During the ensuing winter all the continental powers were again preparing for the resumption of hostilities in the spring, when the British people, weary of the enormous expenditures of the war, began to be clamorous for peace. The French treasury was also utterly exhausted. France made overtures to England for a cessation of hostilities; and these two powers, with peaceful overtures, addressed Maria Theresa. The queen, though fully resolved to prosecute the war until she should attain her object, thought it not prudent to reject outright such proposals, but consented to the assembling of a congress at Augsburg. Hostilities were not suspended during the meeting of the congress, and the Austrian queen was sanguine in the hope of being speedily able to crush her Prussian rival. Every general in the field had experienced such terrible disasters, and the fortune of war seemed so fickle, now lighting upon one banner and now upon another, that all parties were wary, practicing the extreme of caution, and disposed rather to act upon the defensive. Though not a single pitched battle was fought, the allies, outnumbering the Prussians, three to one, continually gained fortresses, intrenchments and positions, until the spirit even of Frederic was broken by calamities, and he yielded to despair. He no longer hoped to be able to preserve his empire, but proudly resolved to bury himself beneath its ruins. His despondency could not be concealed from his army, and his bravest troops declared that they could fight no longer.
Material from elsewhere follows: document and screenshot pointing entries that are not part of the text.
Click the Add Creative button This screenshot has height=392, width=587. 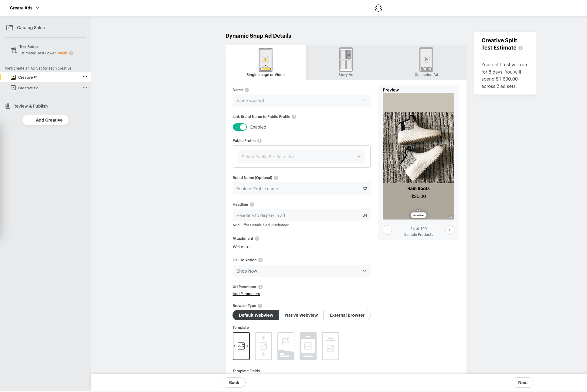[x=46, y=120]
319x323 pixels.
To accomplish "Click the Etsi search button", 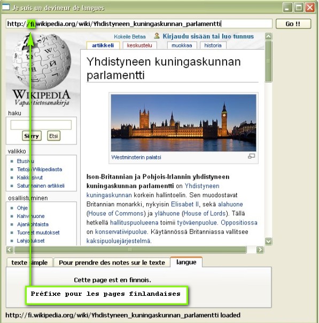I will tap(53, 136).
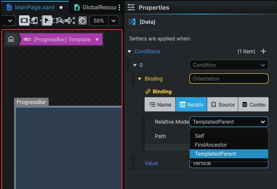277x189 pixels.
Task: Click the home icon in the breadcrumb
Action: point(11,39)
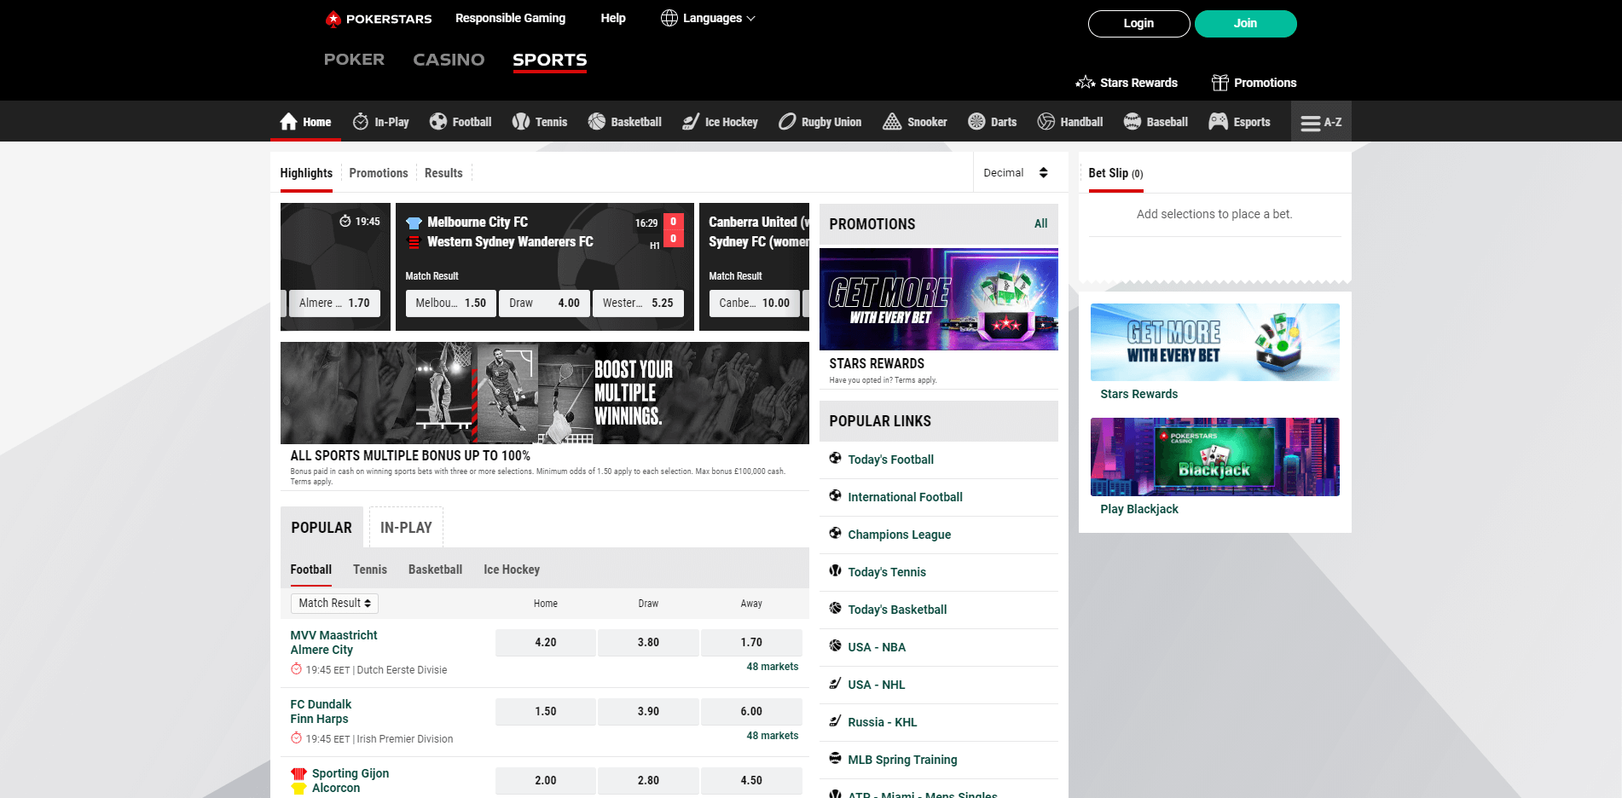The width and height of the screenshot is (1622, 798).
Task: Open the Promotions tab in Highlights
Action: pyautogui.click(x=379, y=173)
Maria Theresa was elated beyond measure. England was withdrawing from Prussia. Frederic was utterly exhausted both as to money and men; one campaign more would finish the work, and Prussia would lie helpless at the feet of Maria Theresa, and her most sanguine anticipations would be realized. But the deepest laid plans of man are often thwarted by apparently the most trivial events. One single individual chanced to be taken sick and die. That individual was Elizabeth, the Empress of Russia. On the 5th of January, 1762, she was lying upon her bed an emaciate suffering woman, gasping in death. The departure of her last breath changed the fate of Europe.